Вежливость! Я им отвечаю:
– Вы знаете, я зашел бы, но вся история заключается в том, что у меня сегодня масса дел. И я не освобожусь раньше шести часов.
– Ну заходите в шесть, когда освободитесь. Мы вас подождем.
И это при том, что ОВИР закрывается не то в четыре, не то в пять!
Волков: Какая сверхъестественная предупредительность!
Бродский: А в тот день – так уж совпало – ко мне в гости пришел Карл Проффер…
Волков: Как вы с ним познакомились, кстати?
Бродский: Нас с ним Надежда Яковлевна Мандельштам познакомила. В один прекрасный вечер, помню, раздается от нее телефонный звонок из Москвы: «Иосиф, к вам зайдет один мой знакомый, очень хороший человек». И появился Карлуша, с которым мы подружились. Тотчас. И вот теперь он оказался в Ленинграде как раз в этот примечательный день, зашел ко мне со своими детьми. Я ему говорю: «Ты знаешь, Карл, какая интересная вещь – позвонили из ОВИРа, приглашают в гости!» И он этому, надо сказать, тоже подивился. А в тот день у меня действительно дел было навалом. Помню, какие-то переводы я должен был посылать в Москву – из какой-то там югославской поэтессы. И еще что-то, еще что-то… Последнее дело было на Ленфильме.

(ЧТО НУЖНО СДЕЛАТЬ)
1. Кто, согласно беседе, познакомил Бродского с Карлом Проффером?
2. Повторите, пожалуйста, фрагмент беседы между словами «И это при том, что» и «ним познакомились, кстати?», включая их.

(ИЗВЛЕЧЁННЫЕ ДАННЫЕ)
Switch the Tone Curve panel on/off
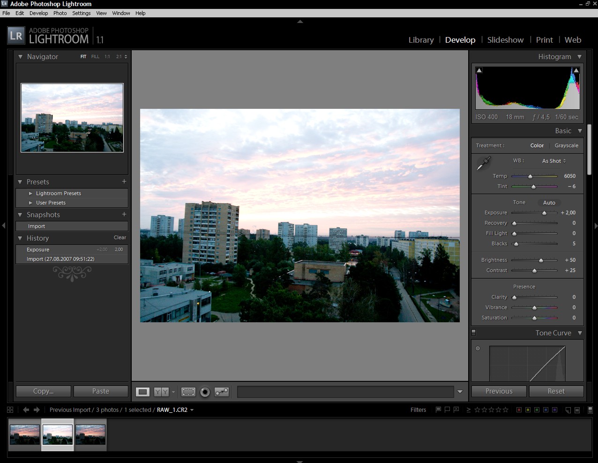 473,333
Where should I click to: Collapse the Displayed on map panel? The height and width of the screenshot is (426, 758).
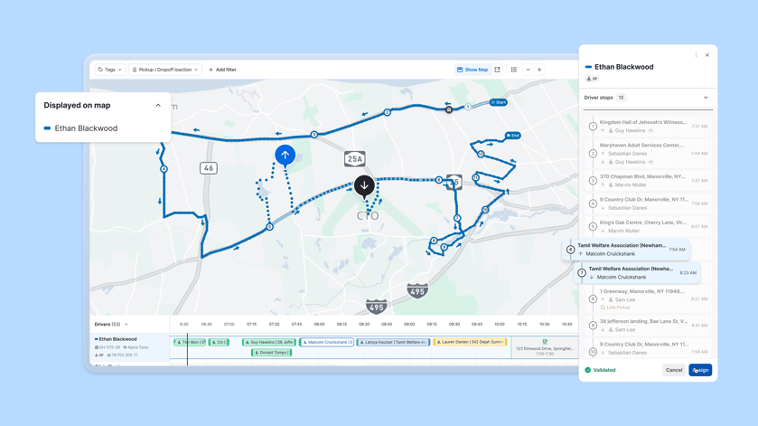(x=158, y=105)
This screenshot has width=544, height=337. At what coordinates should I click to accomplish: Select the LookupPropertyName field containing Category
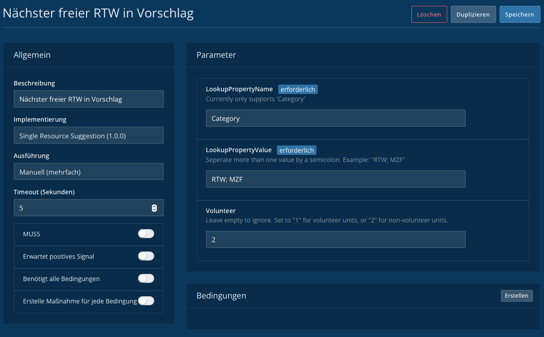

* * *

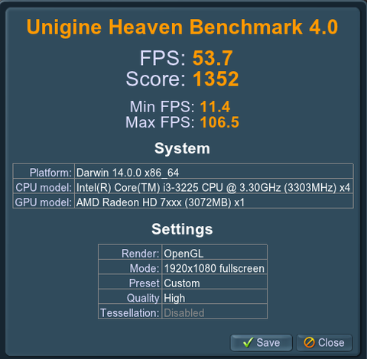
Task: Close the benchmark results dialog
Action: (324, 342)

(ОТВЕТЫ ПО ЗАДАНИЯМ)
1. Надежда Яковлевна Мандельштам.

2.
И это при том, что ОВИР закрывается не то в четыре, не то в пять!
Волков: Какая сверхъестественная предупредительность!
Бродский: А в тот день – так уж совпало – ко мне в гости пришел Карл Проффер…
Волков: Как вы с ним познакомились, кстати?